RFR: 8176717: GC log file handle leaked to child processes
Leo Korinth
leo.korinth at oracle.com
Mon Mar 12 19:40:30 UTC 2018
On 12/03/18 17:48, Thomas Stüfe wrote:
> Hi Leo,
>
> On Mon, Mar 12, 2018 at 4:54 PM, Leo Korinth <leo.korinth at oracle.com
> <mailto:leo.korinth at oracle.com>> wrote:
>
>
>
> On 12/03/18 15:29, Thomas Stüfe wrote:
>
> Hi Leo,
>
> This seems weird.
>
> This would affect numerous open() calls, not just this GC log, I
> cannot imagine the correct fix is to change all of them.
>
>
> Sorry, I do not understand what you mean with "numerous open()".
> This fix will only affect logging -- or am I missing something?
> os::open does roughly what I try to do in os::fopen_retain.
>
>
> Sorry, I spoke unclear. What I meant was I would expect the problem you
> found in gc logging to be present for every raw
> open()/fopen()/CreateFile() call in the VM and in the JDK, which are
> quite a few. I wondered why we do not see more problems like this.
Oh, now I see, I just *assumed* os::open was used everywhere when in
fact it is only used in two places where the file in addition seems to
be closed fast afterwards. I should assume less...
I guess leaking file descriptors is not that big of a problem. It seems
to *have* been a problem on Solaris (which seems to be the reason for
os::open) but as the unix file descriptors are closed by core-libs
before exec is mostly a windows problem.
On windows it is also more of a problem because open files are harder to
rename or remove, and therefore the bug report.
>
>
>
> In fact, on Posix platforms we close all file descriptors except
> the Pipe ones before between fork() and exec() - see
> unix/native/libjava/ childproc.c.
>
>
> Yes, that is why my test case did not fail before the fix on
> unix-like systems. I do not know why it is not handled in Windows
> (possibly a bug, possibly to keep old behaviour???), I had planned
> to ask that as a follow up question later, maybe open a bug report
> if it was not for keeping old behaviour.

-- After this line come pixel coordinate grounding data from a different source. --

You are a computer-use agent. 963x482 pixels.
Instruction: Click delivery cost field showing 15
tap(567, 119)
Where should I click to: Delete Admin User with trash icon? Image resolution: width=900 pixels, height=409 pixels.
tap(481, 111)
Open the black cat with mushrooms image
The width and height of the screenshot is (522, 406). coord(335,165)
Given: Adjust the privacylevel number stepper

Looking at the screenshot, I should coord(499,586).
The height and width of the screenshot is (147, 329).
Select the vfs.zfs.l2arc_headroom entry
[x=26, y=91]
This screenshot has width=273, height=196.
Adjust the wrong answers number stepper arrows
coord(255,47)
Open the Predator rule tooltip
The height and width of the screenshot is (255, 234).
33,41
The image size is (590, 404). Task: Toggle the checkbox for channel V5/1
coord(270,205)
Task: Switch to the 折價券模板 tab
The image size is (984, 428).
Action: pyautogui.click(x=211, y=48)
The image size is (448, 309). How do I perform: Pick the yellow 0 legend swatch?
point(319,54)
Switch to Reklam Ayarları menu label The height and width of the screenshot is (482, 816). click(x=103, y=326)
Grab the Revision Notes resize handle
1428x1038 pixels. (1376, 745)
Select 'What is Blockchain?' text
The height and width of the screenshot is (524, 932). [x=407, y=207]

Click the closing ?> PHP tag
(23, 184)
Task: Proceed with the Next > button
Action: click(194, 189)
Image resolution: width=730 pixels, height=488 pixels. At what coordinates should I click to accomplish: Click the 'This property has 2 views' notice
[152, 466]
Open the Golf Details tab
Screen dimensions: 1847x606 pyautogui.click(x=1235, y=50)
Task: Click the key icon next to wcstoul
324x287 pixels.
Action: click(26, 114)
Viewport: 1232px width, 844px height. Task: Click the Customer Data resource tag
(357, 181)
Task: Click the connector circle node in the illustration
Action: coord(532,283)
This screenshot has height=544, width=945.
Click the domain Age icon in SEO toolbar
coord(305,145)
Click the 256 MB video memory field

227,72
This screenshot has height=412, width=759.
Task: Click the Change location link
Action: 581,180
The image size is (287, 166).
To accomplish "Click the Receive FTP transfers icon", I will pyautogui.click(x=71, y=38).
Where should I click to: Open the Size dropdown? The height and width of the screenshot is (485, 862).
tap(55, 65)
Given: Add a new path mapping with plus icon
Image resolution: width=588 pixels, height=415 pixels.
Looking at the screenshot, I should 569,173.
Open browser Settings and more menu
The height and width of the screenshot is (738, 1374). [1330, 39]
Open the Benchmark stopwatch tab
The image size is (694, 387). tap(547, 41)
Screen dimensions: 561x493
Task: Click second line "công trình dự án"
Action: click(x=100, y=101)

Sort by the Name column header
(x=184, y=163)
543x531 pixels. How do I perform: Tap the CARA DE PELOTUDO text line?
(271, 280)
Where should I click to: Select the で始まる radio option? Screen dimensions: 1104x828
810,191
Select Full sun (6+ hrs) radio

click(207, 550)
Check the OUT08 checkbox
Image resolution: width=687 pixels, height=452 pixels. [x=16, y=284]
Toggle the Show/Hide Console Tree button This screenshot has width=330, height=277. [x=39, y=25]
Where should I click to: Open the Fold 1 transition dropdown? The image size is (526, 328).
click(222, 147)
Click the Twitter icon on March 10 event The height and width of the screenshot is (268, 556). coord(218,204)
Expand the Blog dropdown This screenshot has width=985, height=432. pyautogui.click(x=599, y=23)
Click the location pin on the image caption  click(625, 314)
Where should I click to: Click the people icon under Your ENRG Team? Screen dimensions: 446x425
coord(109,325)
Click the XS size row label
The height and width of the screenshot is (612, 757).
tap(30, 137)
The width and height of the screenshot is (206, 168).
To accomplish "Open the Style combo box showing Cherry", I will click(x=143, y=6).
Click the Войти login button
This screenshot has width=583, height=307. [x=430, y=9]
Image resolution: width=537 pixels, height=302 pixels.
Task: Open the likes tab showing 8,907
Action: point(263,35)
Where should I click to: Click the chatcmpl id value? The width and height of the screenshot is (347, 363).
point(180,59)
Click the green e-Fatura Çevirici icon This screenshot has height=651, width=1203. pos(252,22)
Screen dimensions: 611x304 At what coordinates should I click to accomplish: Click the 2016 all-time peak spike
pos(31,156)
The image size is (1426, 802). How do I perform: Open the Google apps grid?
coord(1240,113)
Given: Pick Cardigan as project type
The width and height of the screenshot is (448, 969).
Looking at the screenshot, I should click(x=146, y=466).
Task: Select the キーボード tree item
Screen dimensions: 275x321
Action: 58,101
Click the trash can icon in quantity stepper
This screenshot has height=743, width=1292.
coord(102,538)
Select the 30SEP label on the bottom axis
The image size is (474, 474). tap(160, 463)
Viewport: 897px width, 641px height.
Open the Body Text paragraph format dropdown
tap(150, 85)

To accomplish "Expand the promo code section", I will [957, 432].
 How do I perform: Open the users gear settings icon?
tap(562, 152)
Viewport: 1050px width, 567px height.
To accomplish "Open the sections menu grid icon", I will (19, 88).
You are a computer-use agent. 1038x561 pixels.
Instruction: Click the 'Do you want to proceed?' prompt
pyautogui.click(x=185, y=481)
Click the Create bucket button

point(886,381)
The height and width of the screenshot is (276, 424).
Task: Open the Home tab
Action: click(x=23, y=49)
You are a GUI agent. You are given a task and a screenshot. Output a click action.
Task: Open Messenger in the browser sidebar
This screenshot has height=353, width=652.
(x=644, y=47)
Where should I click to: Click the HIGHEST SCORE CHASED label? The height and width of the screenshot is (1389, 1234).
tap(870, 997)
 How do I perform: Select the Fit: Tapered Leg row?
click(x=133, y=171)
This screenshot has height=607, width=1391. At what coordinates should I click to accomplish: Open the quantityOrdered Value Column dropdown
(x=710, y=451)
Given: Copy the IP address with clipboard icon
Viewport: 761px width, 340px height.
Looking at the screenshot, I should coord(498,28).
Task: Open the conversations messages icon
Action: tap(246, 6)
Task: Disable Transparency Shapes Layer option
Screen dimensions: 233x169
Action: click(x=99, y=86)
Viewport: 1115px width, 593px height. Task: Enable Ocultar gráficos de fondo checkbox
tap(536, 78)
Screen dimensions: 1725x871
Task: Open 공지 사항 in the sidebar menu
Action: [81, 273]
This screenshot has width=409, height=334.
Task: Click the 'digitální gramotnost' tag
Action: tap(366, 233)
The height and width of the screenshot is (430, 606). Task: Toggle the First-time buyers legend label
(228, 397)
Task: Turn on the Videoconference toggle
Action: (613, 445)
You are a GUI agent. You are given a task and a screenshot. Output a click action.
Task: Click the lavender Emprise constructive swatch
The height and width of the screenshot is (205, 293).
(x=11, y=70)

Even though childproc.c
> does close the file handler, I think it is much nicer to open them
> with FD_CLOEXEC (in addition to let childproc.c close it). os::open
> does so, and I would like to handle ::fopen the same way as ::open
> with a proxy call that ensures that the VM process will retain the
> file descriptor it opens (in HotSpot at least).
>
> Such code is missing on Windows - see
> windows/native/libjava/ProcessImpl_md.c . There, we do not have
> fork/exec, but CreateProcess(), and whether we inherit handles
> or not is controlled via an argument to CreateProcess(). But
> that flag is TRUE, so child processes inherit handles.
>
> 331 if (!CreateProcessW(
> 332 NULL, /* executable name */
> 333 (LPWSTR)pcmd, /* command line */
> 334 NULL, /* process security
> attribute */
> 335 NULL, /* thread security
> attribute */
> 336 TRUE, /* inherits system
> handles */ <<<<<<
> 337 processFlag, /* selected based
> on exe type */
> 338 (LPVOID)penvBlock,/* environment block */
> 339 (LPCWSTR)pdir, /* change to the
> new current directory */
> 340 &si, /* (in) startup
> information */
> 341 &pi)) /* (out) process
> information */
> 342 {
> 343 win32Error(env, L"CreateProcess");
> 344 }
>
> Maybe this is the real error we should fix? Make Windows
> Runtime.exec behave like the Posix variant by closing all file
> descriptors upon CreateProcess >
> (This seems more of a core-libs question.)
>
>
> I think it is both a core-libs question and a hotspot question. I
> firmly believe we should retain file descriptors with help of
> FD_CLOEXEC and its variants in HotSpot. I am unsure (and have no
> opinion) what to do in core-libs, maybe there is a deeper thought
> behind line 336?
>
> Some reasons for this:
>
> - if a process is forked using JNI, it would still be good if the
> hotspot descriptors would not leak.
>
> - if (I have no idea if this is true) the behaviour in core-libs can
> not be changed because the behaviour is already wildly (ab)used,
> this is still a correct fix. Remember this will only close file
> descriptors opened by HotSpot code, and at the moment only logging code.
>
> - this will fix the issue in the bug report, and give time for
> core-libs to consider what is correct (and what can be changed
> without breaking applications).
>
> Thanks,
> Leo
>
>
> yes, you convinced me.
>
> 1 We should fix raw open() calls, because if native code forks via a
> different code paths than java Runtime.exec(), we run into the same
> problem. Your patch fixes one instance of the problem.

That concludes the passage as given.